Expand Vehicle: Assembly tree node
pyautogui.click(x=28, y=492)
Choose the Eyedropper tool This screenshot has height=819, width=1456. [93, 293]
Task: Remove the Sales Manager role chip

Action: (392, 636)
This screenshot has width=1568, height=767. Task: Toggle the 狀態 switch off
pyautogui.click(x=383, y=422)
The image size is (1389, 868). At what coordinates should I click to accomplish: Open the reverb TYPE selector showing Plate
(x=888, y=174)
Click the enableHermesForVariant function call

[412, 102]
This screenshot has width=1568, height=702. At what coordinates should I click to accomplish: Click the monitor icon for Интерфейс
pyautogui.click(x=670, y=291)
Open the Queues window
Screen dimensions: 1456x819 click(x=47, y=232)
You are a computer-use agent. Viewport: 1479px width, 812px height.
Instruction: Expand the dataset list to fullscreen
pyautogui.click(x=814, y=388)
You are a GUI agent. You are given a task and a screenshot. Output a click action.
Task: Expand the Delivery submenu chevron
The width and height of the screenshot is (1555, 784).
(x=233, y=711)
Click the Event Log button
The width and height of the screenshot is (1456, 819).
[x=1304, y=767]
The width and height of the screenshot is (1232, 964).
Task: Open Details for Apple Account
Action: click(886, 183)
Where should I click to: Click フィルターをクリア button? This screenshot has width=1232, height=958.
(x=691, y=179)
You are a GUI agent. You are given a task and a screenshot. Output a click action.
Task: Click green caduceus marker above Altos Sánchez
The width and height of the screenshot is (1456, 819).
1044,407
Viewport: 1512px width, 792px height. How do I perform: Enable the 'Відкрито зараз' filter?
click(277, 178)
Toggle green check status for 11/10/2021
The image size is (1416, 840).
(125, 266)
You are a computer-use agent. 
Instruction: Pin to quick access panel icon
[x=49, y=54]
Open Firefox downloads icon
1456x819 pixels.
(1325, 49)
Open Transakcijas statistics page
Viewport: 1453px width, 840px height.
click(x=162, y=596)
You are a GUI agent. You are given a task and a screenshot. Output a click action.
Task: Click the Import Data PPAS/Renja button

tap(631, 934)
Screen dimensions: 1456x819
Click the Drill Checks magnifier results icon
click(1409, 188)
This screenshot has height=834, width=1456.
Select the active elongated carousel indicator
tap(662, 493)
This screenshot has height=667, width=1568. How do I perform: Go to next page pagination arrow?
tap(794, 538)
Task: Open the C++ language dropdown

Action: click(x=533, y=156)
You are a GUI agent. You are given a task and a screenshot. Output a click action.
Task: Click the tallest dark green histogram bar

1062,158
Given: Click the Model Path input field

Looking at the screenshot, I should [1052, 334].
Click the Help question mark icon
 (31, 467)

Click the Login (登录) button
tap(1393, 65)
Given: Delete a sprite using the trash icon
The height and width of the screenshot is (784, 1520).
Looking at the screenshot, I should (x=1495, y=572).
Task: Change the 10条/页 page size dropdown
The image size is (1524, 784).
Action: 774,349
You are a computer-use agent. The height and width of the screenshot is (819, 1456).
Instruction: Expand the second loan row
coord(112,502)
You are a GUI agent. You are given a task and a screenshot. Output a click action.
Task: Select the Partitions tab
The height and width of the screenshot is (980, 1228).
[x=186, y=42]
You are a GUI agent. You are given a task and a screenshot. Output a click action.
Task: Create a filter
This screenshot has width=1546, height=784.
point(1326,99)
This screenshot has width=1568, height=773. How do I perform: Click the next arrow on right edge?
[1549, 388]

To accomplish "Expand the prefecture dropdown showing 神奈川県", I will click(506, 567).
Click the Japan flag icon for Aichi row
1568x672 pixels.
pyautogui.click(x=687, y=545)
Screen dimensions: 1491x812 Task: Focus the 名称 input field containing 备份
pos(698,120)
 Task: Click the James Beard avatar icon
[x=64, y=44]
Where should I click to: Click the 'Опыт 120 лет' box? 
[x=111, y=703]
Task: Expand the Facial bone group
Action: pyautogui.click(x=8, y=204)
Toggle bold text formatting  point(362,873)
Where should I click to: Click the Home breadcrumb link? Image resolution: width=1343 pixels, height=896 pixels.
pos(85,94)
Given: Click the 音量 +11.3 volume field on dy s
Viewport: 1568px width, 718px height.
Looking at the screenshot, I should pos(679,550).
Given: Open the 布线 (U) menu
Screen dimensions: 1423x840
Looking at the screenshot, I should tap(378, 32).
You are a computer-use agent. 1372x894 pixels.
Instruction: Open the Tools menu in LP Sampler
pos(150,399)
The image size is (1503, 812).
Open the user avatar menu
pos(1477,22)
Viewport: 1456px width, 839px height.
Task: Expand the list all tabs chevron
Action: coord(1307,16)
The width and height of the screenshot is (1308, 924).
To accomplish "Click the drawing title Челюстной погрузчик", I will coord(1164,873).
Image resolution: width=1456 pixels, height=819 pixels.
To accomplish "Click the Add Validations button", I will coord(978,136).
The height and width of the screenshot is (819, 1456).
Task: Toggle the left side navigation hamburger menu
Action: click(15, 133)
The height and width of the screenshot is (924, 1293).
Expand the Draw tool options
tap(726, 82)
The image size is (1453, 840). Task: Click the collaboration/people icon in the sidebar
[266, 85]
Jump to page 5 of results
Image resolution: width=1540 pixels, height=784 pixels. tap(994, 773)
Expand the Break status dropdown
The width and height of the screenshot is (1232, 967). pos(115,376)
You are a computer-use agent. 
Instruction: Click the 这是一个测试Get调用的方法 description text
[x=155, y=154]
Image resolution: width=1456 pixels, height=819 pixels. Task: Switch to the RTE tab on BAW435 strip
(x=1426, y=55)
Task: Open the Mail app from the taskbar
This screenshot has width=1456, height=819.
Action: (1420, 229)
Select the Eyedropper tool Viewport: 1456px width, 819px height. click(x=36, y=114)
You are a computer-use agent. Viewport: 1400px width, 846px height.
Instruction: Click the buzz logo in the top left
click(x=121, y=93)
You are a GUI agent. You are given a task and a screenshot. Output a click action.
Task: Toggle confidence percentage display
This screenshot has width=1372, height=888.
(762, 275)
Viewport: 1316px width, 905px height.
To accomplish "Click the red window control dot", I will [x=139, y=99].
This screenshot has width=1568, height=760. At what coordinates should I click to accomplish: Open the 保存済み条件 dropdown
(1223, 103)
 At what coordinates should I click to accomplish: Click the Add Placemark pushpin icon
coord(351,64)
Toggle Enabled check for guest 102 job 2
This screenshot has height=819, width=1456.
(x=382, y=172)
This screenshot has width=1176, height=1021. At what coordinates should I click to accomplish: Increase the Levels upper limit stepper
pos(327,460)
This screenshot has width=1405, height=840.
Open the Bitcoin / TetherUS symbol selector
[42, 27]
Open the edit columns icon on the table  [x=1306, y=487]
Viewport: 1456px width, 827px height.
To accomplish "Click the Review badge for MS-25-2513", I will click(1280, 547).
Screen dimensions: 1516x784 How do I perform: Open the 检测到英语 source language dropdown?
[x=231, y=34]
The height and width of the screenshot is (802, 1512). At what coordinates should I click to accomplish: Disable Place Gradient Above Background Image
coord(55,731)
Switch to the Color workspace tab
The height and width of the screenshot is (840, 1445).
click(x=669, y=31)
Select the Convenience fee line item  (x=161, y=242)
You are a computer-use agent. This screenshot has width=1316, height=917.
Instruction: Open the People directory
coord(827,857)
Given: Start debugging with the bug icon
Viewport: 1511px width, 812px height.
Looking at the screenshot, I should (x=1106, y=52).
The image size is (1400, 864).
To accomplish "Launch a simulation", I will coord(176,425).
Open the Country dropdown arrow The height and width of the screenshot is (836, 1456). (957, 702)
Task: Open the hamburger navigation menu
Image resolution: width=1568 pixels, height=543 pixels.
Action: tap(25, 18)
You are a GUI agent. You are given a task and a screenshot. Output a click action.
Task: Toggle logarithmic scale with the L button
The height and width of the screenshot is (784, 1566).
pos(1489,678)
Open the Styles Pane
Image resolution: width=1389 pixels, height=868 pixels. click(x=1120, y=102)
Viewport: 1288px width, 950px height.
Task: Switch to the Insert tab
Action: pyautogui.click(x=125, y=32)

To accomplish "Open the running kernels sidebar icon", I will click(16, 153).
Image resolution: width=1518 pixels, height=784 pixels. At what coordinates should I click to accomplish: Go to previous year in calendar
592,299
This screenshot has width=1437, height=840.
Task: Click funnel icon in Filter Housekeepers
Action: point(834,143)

********************

▸ **Prompt**
Which lines run from the one containing "Image resolution: width=1518" to the final line of the entries? Return those lines exactly, and only those.

▸ **Result of the task**
Image resolution: width=1518 pixels, height=784 pixels. At what coordinates should I click to accomplish: Go to previous year in calendar
592,299
This screenshot has width=1437, height=840.
Task: Click funnel icon in Filter Housekeepers
Action: point(834,143)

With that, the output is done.